## Deine Aufgabe
Entnimm bitte dem Textauszug über die Hormonbehandlung wörtlich die Passage von „Krank bedeutete Depressionen, Veränderungen“ bis einschließlich „auszugleichen. Das hilft.“.

## Textauszug
______

Dagegen wehrt sich Hermaphrodit Müller mit Händen und Füßen. Seit 1997 kämpft sie mit der Selbsthilfegruppe xy-Frauen gegen die Bevormundung durch die Medizin. Sie selbst war 24, als ein Arzt ihr die Hoden abnahm – angeblich wäre das Krebsrisiko sonst extrem hoch gewesen. «Erwiesenermaßen völlig falsch.» Durch die Behandlung sei sie erst krank geworden, betont sie, zumal sie zusätzlich noch mit Östrogenen behandelt wurde, also mit weiblichen Hormonen. «Die haben meinen Körper ganz kaputt gemacht. Er war ja Testosteron gewohnt.»
Krank bedeutete Depressionen, Veränderungen im Gehirnstoffwechsel, ein Gefühl wie weichgespült, Blutarmut. «Das Gehirn verlangte nach sehr viel Süßem und ich habe stark zugenommen.» Jetzt nimmt sie männliche Hormone, um die fehlende Produktion der Hoden auszugleichen. Das hilft.

______

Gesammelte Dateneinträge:
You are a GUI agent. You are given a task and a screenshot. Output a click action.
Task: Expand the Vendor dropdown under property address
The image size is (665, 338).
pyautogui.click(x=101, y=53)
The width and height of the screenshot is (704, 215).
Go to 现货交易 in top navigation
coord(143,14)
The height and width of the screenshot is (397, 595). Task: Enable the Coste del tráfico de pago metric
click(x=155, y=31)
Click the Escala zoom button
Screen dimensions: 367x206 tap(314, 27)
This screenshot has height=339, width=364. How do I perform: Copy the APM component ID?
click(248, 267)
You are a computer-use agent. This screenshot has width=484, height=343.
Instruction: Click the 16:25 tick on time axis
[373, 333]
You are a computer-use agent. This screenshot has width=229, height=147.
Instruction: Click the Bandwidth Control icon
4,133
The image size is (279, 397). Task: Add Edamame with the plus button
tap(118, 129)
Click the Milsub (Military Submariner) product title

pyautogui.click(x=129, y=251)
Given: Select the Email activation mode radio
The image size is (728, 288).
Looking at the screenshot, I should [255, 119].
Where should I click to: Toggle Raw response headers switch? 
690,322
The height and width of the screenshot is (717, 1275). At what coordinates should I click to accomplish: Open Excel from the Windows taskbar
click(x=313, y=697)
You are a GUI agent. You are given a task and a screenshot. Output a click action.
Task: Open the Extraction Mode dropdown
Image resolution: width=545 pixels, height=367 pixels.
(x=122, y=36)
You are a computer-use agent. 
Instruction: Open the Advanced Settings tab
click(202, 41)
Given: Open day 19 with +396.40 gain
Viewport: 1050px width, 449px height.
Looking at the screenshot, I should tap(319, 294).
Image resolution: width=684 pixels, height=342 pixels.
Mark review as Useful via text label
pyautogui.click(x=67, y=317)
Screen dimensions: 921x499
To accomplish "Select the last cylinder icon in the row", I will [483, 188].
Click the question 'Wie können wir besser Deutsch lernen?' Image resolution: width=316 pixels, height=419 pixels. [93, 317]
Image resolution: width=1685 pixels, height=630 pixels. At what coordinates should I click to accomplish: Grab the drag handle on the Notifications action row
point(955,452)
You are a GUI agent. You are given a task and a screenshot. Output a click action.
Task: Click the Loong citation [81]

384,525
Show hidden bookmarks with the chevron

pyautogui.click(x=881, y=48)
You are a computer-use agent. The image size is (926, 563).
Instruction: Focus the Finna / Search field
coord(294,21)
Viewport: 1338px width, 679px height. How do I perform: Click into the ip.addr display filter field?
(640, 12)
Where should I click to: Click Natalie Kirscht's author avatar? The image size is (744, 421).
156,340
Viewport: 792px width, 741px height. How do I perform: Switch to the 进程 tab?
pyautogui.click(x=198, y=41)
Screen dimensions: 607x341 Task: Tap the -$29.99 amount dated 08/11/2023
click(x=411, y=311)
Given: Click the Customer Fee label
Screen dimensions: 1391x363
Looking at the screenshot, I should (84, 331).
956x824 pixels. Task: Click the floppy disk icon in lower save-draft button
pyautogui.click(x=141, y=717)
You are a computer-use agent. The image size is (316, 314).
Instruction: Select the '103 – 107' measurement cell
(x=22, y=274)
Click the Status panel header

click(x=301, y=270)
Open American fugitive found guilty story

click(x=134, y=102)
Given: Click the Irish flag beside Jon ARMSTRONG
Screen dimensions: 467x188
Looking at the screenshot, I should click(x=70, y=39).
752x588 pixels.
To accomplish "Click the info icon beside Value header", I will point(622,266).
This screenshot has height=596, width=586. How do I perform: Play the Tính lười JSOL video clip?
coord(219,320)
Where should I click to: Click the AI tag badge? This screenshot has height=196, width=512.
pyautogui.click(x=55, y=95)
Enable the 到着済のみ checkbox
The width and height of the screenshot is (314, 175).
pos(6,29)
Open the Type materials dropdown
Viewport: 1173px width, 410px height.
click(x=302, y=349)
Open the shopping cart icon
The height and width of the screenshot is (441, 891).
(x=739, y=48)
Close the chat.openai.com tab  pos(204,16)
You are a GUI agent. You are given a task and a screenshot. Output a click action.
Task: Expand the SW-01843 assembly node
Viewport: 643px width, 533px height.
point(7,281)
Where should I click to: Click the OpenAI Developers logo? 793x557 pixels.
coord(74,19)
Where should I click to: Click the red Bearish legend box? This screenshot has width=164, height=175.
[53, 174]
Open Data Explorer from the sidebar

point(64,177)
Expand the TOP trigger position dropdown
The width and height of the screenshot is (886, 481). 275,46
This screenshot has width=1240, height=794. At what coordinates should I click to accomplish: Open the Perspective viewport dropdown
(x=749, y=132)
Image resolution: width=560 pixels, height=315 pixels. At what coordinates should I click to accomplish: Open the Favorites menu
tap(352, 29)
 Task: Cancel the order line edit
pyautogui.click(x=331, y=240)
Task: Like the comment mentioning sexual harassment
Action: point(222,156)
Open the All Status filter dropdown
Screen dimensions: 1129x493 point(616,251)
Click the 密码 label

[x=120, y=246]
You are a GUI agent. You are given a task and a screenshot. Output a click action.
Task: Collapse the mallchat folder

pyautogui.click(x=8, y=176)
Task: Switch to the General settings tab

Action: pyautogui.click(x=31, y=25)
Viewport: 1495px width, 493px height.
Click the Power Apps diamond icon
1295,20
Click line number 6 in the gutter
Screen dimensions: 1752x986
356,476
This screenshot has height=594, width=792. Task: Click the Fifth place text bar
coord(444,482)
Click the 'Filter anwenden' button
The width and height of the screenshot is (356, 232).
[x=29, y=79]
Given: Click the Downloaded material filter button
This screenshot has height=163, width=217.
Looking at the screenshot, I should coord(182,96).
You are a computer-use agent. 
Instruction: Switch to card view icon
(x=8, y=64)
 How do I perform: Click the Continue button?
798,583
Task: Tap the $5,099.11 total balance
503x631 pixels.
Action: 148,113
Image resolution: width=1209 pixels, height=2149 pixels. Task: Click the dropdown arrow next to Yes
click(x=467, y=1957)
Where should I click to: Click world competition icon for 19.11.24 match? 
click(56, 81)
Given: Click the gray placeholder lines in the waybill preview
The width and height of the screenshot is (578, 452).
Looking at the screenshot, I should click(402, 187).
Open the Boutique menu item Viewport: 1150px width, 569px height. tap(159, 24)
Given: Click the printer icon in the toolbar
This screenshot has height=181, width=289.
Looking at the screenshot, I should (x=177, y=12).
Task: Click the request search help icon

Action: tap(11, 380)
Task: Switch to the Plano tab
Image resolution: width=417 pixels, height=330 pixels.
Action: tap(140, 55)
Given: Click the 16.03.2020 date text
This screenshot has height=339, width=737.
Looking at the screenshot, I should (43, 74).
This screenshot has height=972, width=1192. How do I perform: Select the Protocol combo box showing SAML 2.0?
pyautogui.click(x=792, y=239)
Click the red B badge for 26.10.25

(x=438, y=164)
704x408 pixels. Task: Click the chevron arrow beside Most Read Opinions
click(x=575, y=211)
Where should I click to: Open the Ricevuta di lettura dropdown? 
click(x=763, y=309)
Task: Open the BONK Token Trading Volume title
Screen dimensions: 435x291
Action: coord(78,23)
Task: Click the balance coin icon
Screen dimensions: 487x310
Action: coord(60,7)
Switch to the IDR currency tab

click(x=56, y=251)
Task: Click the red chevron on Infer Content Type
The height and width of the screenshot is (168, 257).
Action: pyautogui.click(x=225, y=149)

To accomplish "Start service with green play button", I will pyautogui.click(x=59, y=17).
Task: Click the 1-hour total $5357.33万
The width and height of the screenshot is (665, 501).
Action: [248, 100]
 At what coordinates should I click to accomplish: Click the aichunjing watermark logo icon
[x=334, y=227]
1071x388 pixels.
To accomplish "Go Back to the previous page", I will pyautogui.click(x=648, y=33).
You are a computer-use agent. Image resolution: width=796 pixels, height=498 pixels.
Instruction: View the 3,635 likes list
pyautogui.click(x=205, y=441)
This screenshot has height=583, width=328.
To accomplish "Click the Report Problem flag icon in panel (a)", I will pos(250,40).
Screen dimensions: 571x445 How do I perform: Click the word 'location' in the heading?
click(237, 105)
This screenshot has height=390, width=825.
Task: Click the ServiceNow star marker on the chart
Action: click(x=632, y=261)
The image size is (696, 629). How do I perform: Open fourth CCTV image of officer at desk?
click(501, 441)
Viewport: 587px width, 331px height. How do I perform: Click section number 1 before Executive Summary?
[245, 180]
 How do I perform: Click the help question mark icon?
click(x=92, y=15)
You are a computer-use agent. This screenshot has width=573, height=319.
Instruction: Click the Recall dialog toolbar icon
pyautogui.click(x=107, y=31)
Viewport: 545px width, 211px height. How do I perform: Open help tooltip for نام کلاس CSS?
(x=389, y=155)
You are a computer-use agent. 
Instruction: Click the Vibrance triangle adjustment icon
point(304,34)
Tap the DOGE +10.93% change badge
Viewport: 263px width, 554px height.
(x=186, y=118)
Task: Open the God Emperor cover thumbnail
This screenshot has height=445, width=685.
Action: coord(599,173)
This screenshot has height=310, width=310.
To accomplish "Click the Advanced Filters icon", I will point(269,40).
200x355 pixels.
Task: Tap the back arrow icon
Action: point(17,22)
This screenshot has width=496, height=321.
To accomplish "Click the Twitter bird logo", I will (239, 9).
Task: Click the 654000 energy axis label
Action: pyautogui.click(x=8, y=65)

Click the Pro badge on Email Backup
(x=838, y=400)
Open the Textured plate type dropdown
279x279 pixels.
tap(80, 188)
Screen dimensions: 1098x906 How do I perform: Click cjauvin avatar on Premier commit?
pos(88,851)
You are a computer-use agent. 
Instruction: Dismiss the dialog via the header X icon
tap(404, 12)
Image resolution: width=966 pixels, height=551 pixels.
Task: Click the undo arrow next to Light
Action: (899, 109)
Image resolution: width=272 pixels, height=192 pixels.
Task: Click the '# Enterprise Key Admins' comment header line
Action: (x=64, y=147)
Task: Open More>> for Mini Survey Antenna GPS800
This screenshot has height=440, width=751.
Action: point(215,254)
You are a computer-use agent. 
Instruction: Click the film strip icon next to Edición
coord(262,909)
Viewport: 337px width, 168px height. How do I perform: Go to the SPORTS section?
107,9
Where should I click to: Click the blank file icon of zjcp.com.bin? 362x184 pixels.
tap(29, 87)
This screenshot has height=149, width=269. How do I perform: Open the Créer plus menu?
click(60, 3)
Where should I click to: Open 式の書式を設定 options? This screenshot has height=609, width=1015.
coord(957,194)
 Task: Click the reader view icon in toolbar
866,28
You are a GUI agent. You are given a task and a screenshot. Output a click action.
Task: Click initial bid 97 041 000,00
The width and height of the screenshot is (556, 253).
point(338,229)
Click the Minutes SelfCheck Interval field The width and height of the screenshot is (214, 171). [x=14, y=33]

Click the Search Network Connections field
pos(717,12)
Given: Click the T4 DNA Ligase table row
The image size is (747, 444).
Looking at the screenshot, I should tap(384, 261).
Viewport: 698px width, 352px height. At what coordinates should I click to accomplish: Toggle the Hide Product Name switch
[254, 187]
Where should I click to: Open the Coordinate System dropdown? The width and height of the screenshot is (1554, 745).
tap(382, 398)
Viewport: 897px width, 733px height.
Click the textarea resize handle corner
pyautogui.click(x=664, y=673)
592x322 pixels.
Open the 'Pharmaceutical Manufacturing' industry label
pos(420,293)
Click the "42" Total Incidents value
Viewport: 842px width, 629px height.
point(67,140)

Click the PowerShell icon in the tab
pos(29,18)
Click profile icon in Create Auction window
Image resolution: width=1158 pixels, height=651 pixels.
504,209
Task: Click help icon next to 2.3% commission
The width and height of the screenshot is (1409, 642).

______

## Antwort zur Übung
Krank bedeutete Depressionen, Veränderungen im Gehirnstoffwechsel, ein Gefühl wie weichgespült, Blutarmut. «Das Gehirn verlangte nach sehr viel Süßem und ich habe stark zugenommen.» Jetzt nimmt sie männliche Hormone, um die fehlende Produktion der Hoden auszugleichen. Das hilft.